**Required work:** Copy exactly the lines of the data below, beginning with the line with "Task: Mark DIFERENTE in row 2" and ending with the line with "1024x554 pixels.". Pictures are to be omitted.

╭─ Records for the exercise

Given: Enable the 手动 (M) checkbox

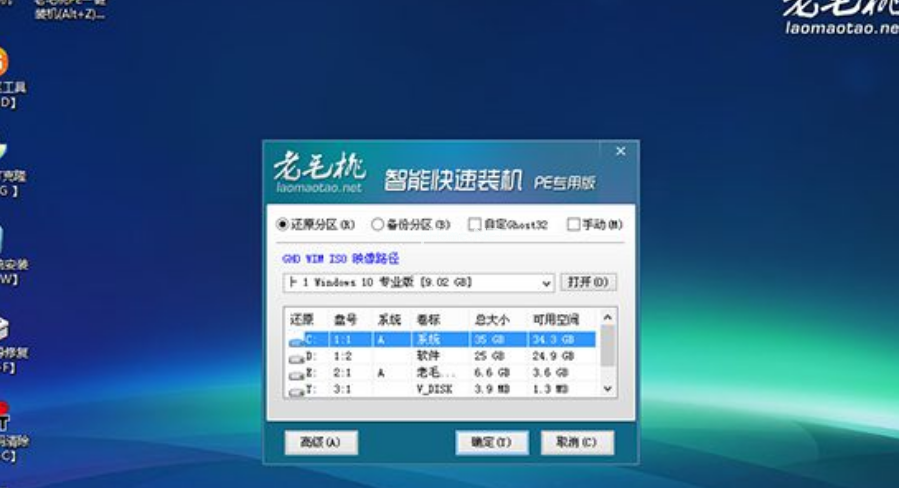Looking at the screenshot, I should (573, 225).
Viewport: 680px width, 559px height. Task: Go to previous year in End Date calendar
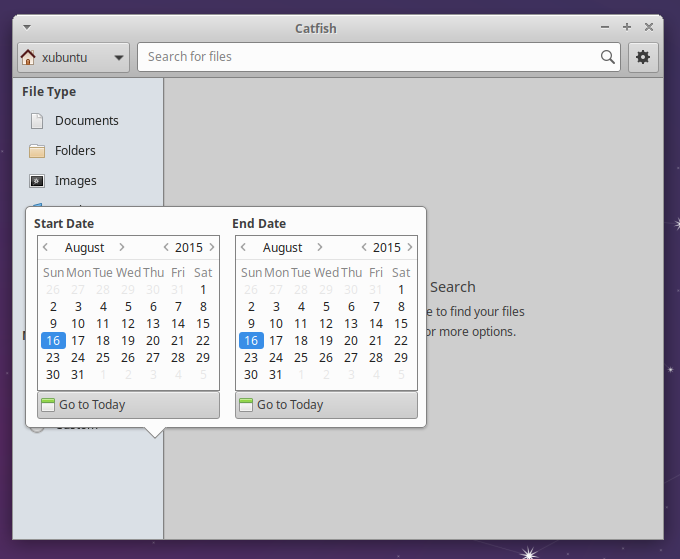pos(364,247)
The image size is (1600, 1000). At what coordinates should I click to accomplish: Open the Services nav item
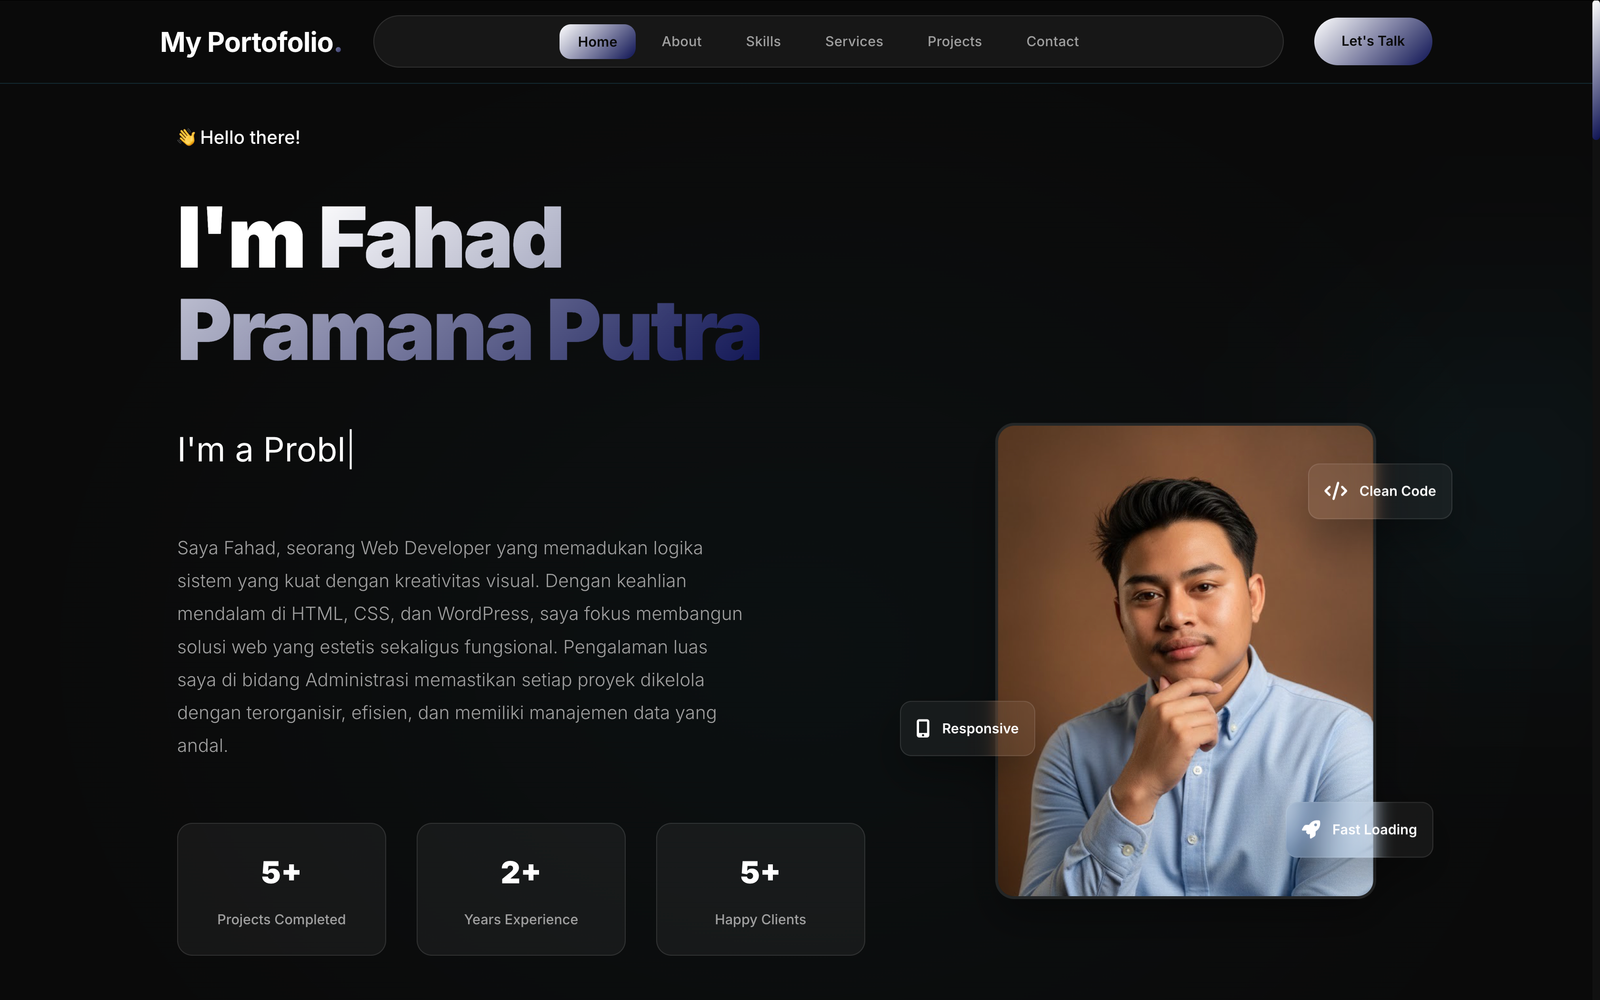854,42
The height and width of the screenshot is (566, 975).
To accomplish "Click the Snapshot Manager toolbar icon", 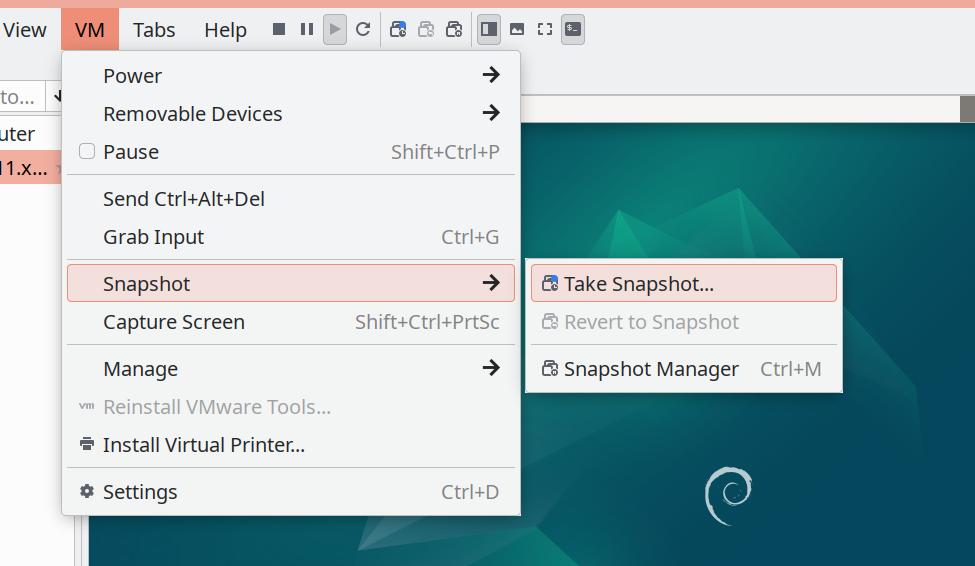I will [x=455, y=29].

╰─
╭─ Records for the exercise

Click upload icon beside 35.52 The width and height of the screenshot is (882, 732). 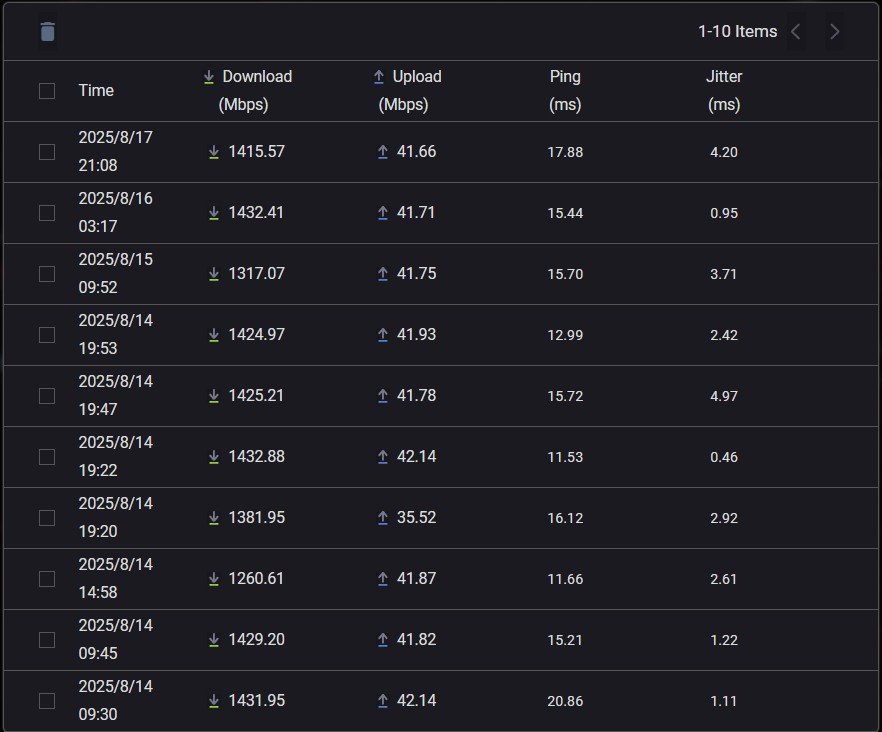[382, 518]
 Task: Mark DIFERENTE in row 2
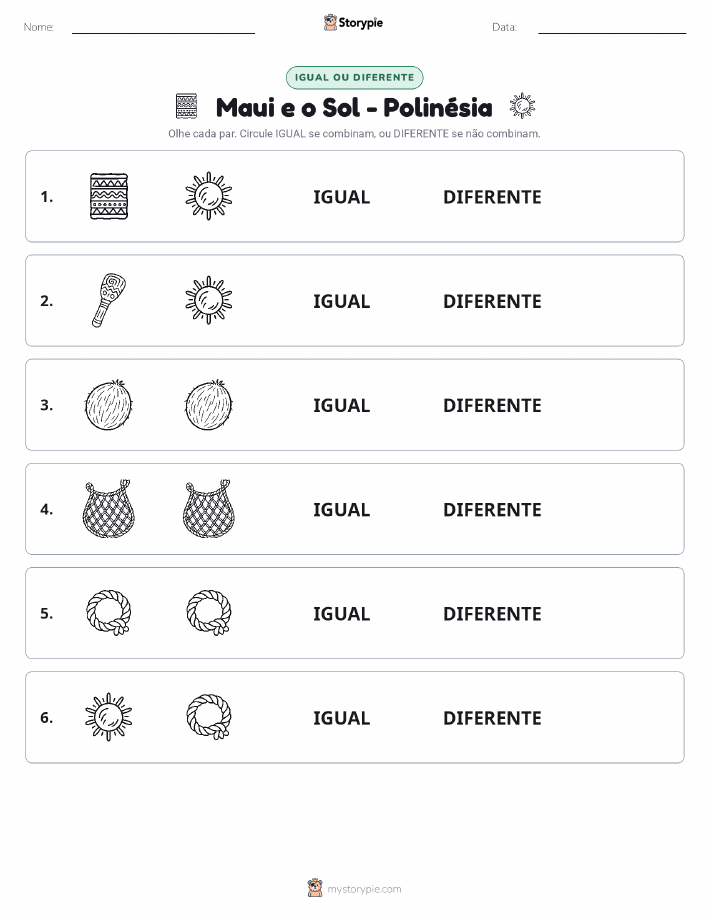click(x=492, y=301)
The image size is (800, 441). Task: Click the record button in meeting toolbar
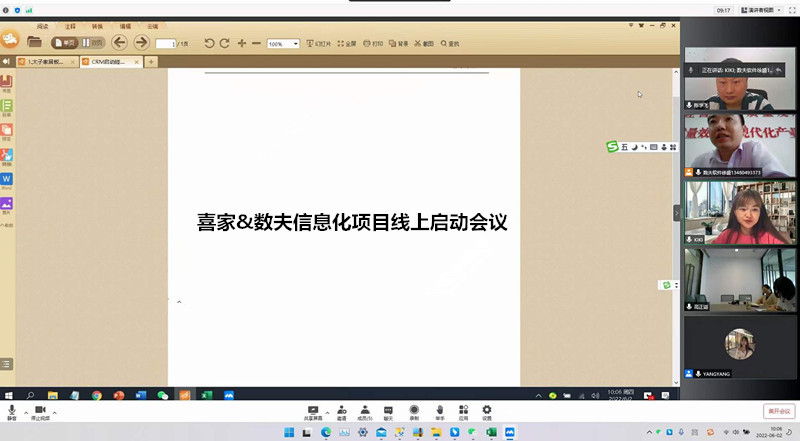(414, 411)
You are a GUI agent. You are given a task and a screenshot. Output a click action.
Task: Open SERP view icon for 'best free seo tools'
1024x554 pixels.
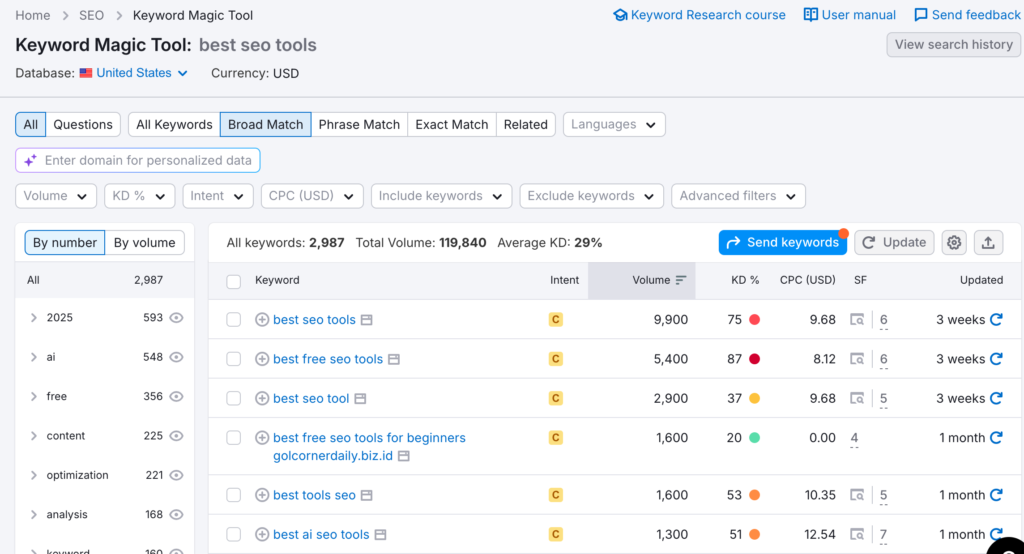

╰─
╭─ Records for the exercise

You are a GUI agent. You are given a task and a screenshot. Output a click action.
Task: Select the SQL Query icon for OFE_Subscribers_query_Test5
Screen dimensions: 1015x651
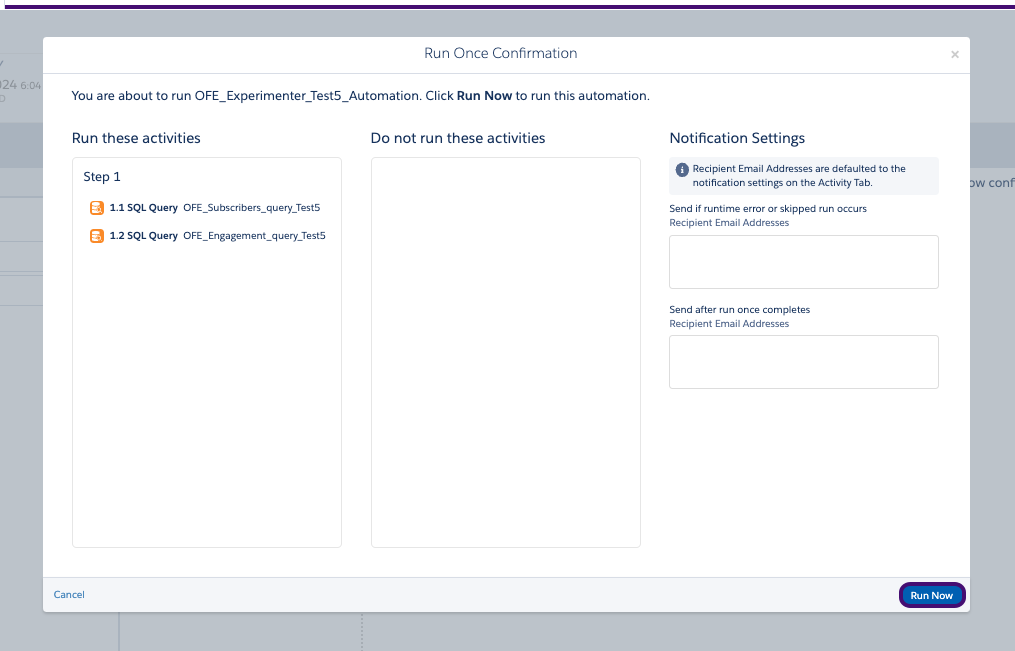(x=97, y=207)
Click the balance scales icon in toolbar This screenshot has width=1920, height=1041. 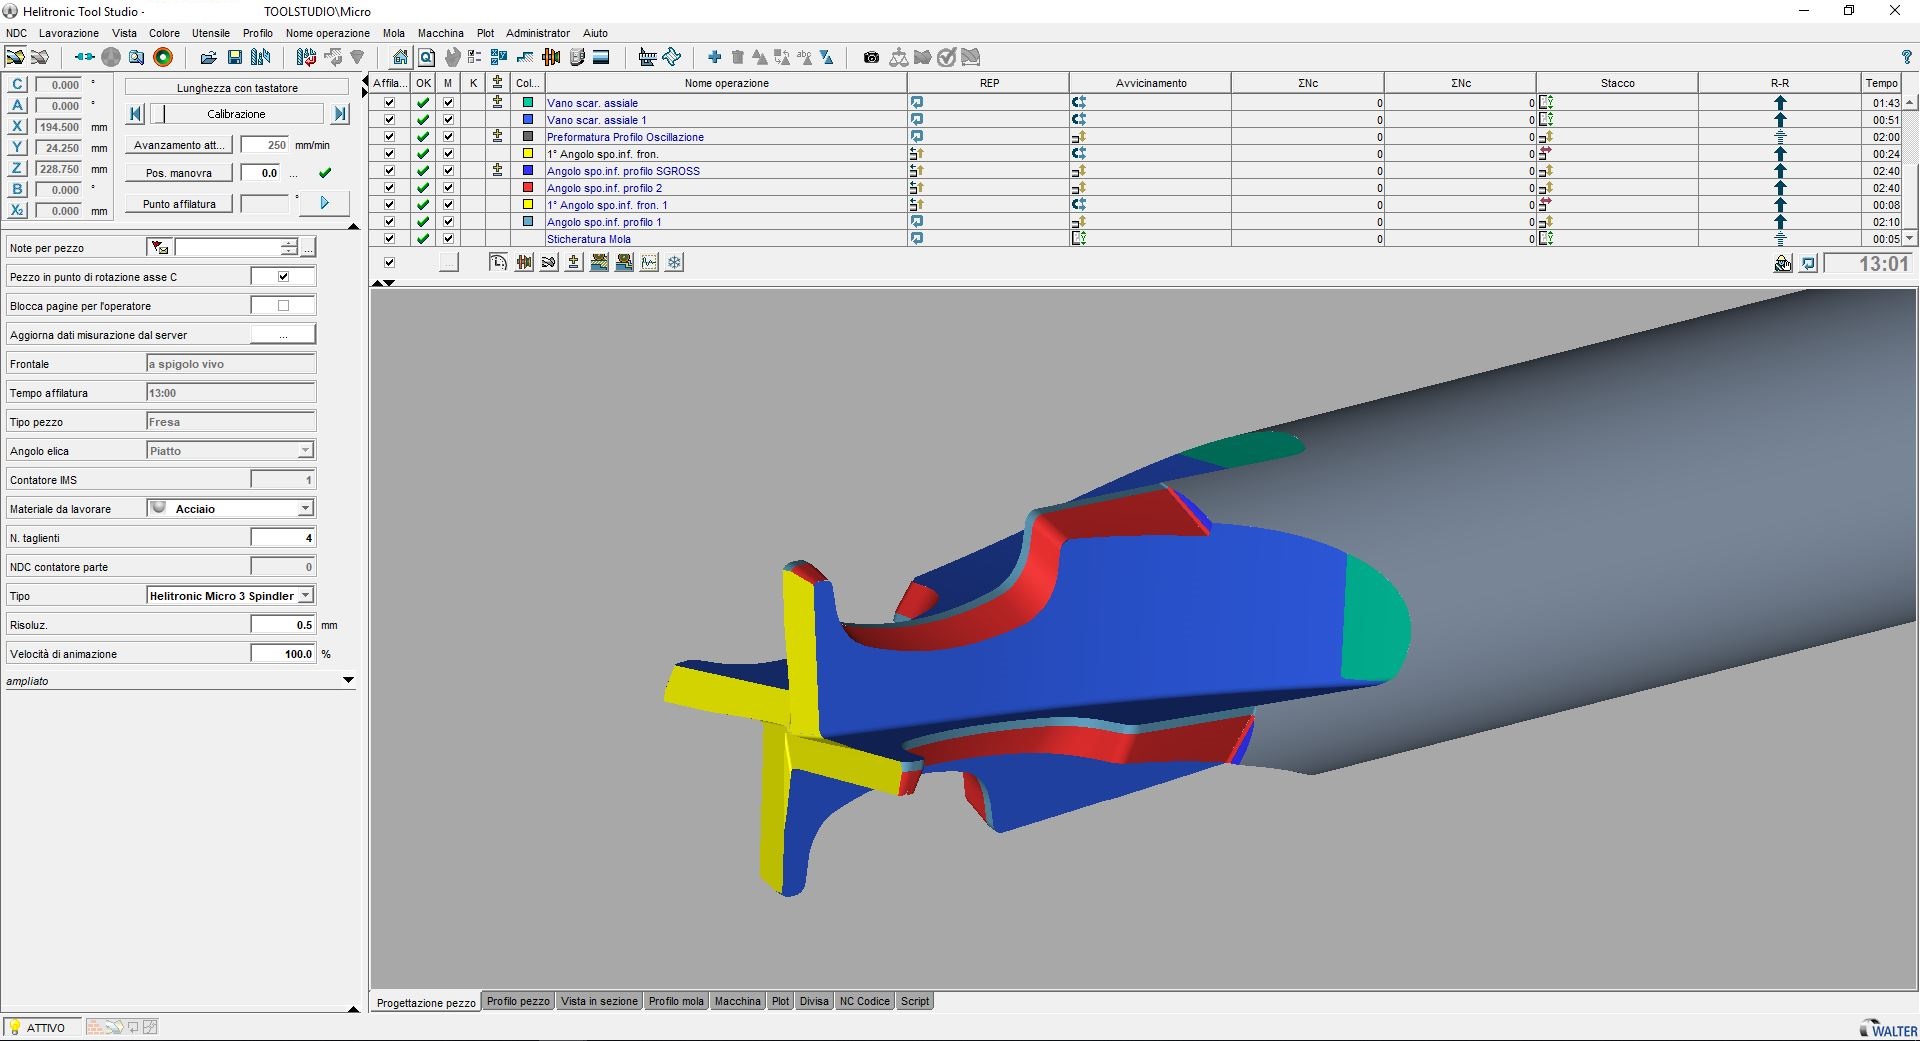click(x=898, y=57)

╰─

**Result:**
 Task: Mark DIFERENTE in row 2
click(x=492, y=301)
The image size is (800, 441). Task: Click the record button in meeting toolbar
(414, 411)
You are a GUI agent. You are given a task and a screenshot. Output a click action.
Task: Open SERP view icon for 'best free seo tools'
1024x554 pixels.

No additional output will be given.